WHAT IS NEEDED — Write out, without any change, the lines in the material below that run from the line with "Task: Collapse the SHINRA-DC shares group" through the line with "This screenshot has width=421, height=307.", both included.

DATA RECORDS —
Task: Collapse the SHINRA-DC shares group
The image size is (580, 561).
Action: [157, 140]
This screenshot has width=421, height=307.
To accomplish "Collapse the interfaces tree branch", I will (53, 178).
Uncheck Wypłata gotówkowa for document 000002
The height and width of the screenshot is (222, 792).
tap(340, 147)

* * *

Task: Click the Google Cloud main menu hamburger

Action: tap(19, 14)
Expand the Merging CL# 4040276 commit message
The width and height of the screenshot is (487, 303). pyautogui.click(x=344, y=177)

EXPECTED OUTPUT —
Task: Collapse the SHINRA-DC shares group
The image size is (580, 561).
Action: [157, 140]
This screenshot has width=421, height=307.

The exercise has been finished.